As opposed to Pakistani media, the Indian media would go to any length to highlight their stance on held Kashmir. This means even unthinkable would be weaved and put on the media so as to malign Pakistan, its armed forces and intelligence agencies.
Recently, India Today aired a program “India First”, which claimed that Pakistan’s ISI was now roping in Tehrik-e-Taliban Pakistan (TTP) terrorists to get out from Pakistani jails and, in return, wage Jihad in J&K.
It claimed, while quoting alleged Indian intelligence reports, that Pakistan was joining hands with the culprits of APS attack in Peshawar just to bleed India. The report stated that “Pakistan’s latest weapon against India is TTP terrorists.”
Then, it further claimed that a secret meeting between top ISI officials and JeM Chief (Jaish-e-Muhammad), a conspiracy was hatched to launch terror attacks in the Kashmir Valley. To say the least, the morally deplorable report tries to cover up the shameful and unbearable situation in the Valley, which continues to deteriorate every passing day.
It is not Pakistan that is sending any militants to the valley; the fire in the valley is home-grown that has consumed the peace of mind of Modi’s government. To claim that Pakistan would shake hands with the TTP terrorists, who have blood of thousands of innocents Pakistanis on their hands, is far-fetched imagination of an overzealous and sick mind.

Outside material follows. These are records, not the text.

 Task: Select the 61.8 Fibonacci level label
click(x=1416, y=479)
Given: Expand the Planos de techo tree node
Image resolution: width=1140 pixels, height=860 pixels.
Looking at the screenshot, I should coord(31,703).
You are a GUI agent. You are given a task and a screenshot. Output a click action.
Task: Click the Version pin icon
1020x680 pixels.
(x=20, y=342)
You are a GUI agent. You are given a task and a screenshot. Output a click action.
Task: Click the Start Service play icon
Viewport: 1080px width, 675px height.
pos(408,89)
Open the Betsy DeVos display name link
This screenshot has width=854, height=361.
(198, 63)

There are no holds barred for the Indian media and Modi’s government. Its questionable ethics allow it to mold its ideology to specific nationalist contexts. To be sure, the Modi government continues to follow the counter-insurgency tactics preferred by national security adviser Ajit Doval, who believes that New Delhi must strongly counter the stone-pelting attacks by unarmed Kashmiris through brutal force, put pressure on Pakistan by violating the 2003 ceasefire agreement and killing civilians across the LoC and the Working Boundary, stop talking to Islamabad and play the victim card.
At the same time, the Modi government is trying to take the held Kashmir out of India-Pakistan equation. But in the process, it has lost face internationally and at home. Yet it still continues with its failed efforts to discipline the Valley and assimilate it with the Indian Union.

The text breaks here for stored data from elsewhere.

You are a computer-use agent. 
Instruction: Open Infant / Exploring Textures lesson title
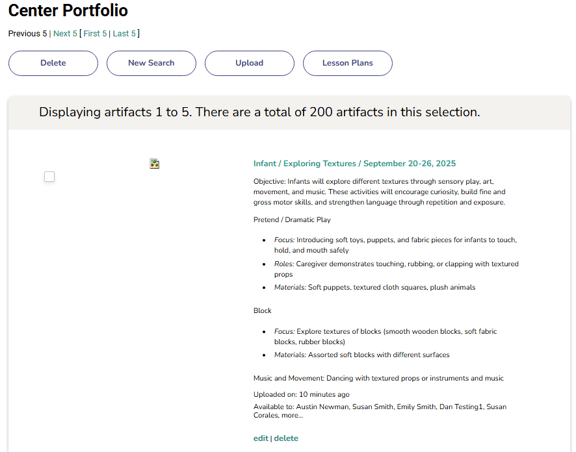pyautogui.click(x=354, y=164)
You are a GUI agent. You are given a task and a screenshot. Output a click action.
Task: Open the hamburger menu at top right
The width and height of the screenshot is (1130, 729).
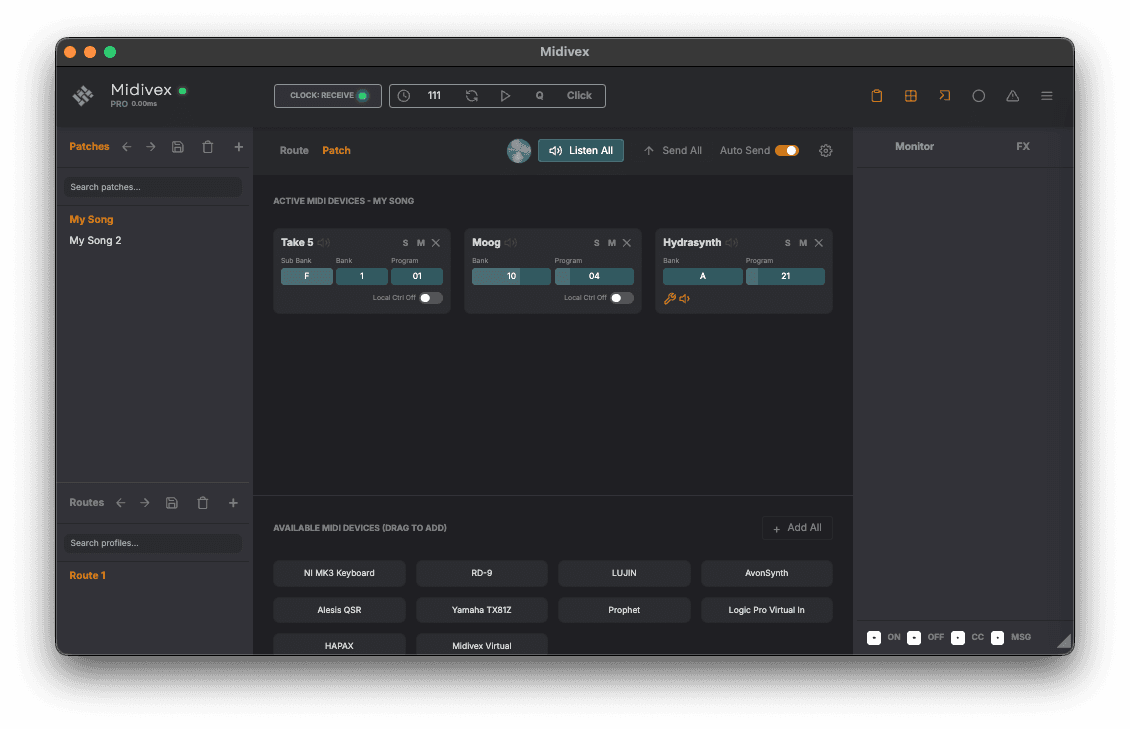tap(1046, 95)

In a recent issue, The Economist wrote: “The Shopian martyrs all turned out to be local Kashmiris…It emerged, too, that one of the slain militants had been a popular teacher of sociology at the University of Kashmir. He had earned his doctorate only in November, and had joined the rebels just two days before his death.
As inexorably as police are hunting down rebels, Kashmiris concluded, new recruits are joining them.” The prestigious magazine added: “Following another bloody Sunday in early April that left 19 people dead, Syed Ali Shah Geelani, the elderly leader of one dissident group, released a video of himself banging on the inside of his own gate, demanding to be released from house arrest. “Open the doors,” he shouted to police outside, “I want to attend the funeral of your democracy.” It seems that Geelani succinctly described the state of Indian democracy in held Valley, which is fast slipping out of Indian hands.